Tuesday 18 December 2012

How to use averages

We've had a baby; he's coming up for eight months now & I'm very fond of him. So far he seems to be be doing the things he should. He's nailed rolling over, is pretty good at sitting up and picking things up and while he hasn't quite got round to crawling, he's pretty close. I was apparently pretty retarded at those things, so he's up on me. He's a bit below average weight, and he's well below average for sleeping.

At least, I think he's below average for sleeping - neither standard baby books nor doctors tell you what the average is. I'm a big fan of averages, properly used of course - for example you really need standard deviation to understand cricket averages properly. In other areas, the baby profession is also keen on averages. They have very detailed tables of weight, height, and even head circumference and how it will change over time. It's therefore possible to worry, in detail, about the trajectory of your baby's weight gain, yet it's impossible to worry about his ability to sleep through the night (or rather, to worry about it with data). At the moment, I know which one I am more concerned about.

Depressingly, I think they do it deliberately. Weight is a lead indicator for health, so they have to track it, and they might as well get parents to do it. However, everything else may well be held back to avoid parental panic about how their baby is below average (we're guilty of this too; worrying the doctor about his changing weight position). Of course, just under half of babies are below average so, to put it another way, I have a horrible feeling we limit information to parents because we assume for they will fail to understand statistics properly.

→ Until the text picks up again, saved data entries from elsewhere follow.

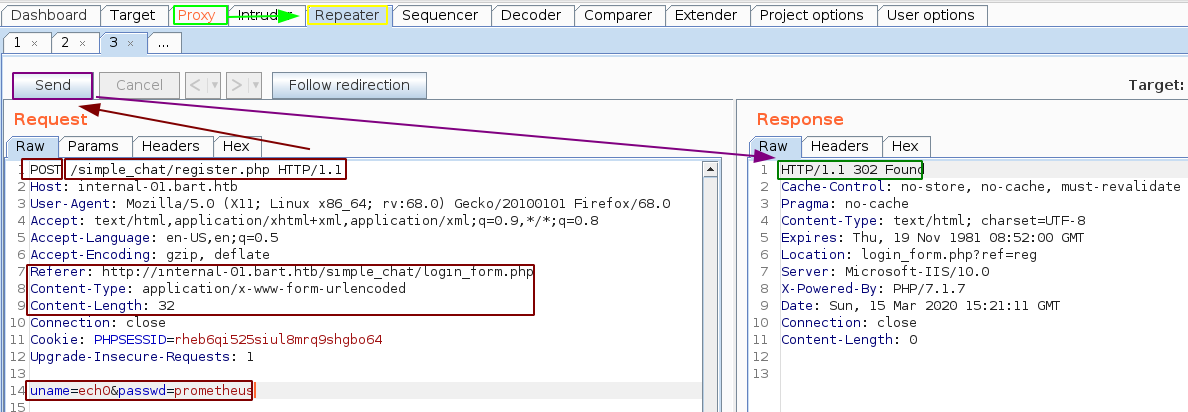Click the disabled Cancel button
Image resolution: width=1188 pixels, height=412 pixels.
[x=139, y=85]
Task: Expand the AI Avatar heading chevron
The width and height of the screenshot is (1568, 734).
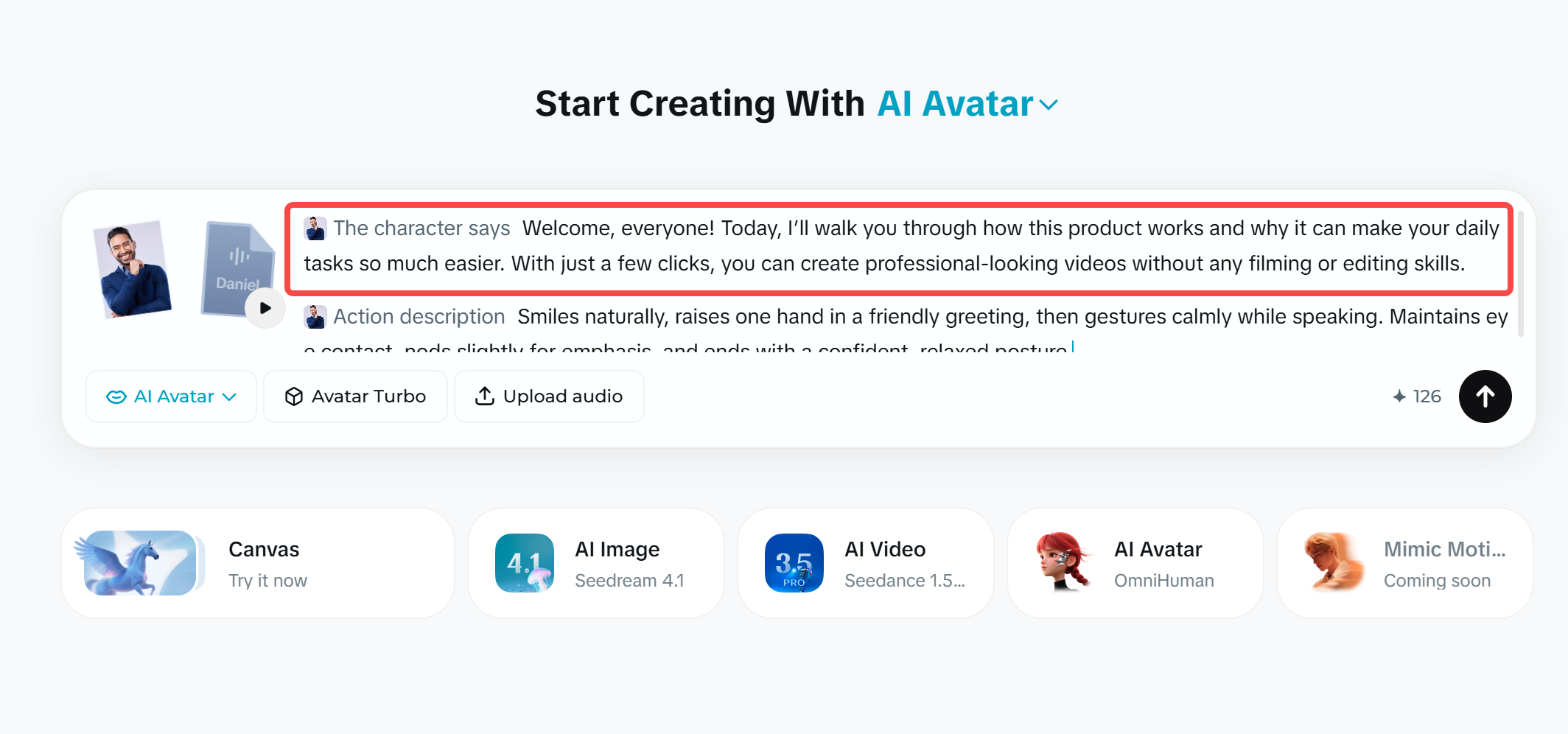Action: 1049,105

On one level, I suppose this doesn't really matter, but what it means is that those of us who can understand stats don't get some useful information. For example, my boss has a baby about five months younger than JR, who already sleeps better. Good for him, but he needs to know that's better than average to calibrate his expectations of me (and others) who may not have such obliging offspring. On the other hand, A is of the opinion that being able to work out that you're in receipt of a baby that's in the lower deciles for sleeping is mostly depressing - there's not much you can do about it after all.

For me though, if there are numbers to be had, I'd like them. This of course isn't limited to babies, but with babies I think I'm right. It would certainly make conversations with parents on this subject less frustrating.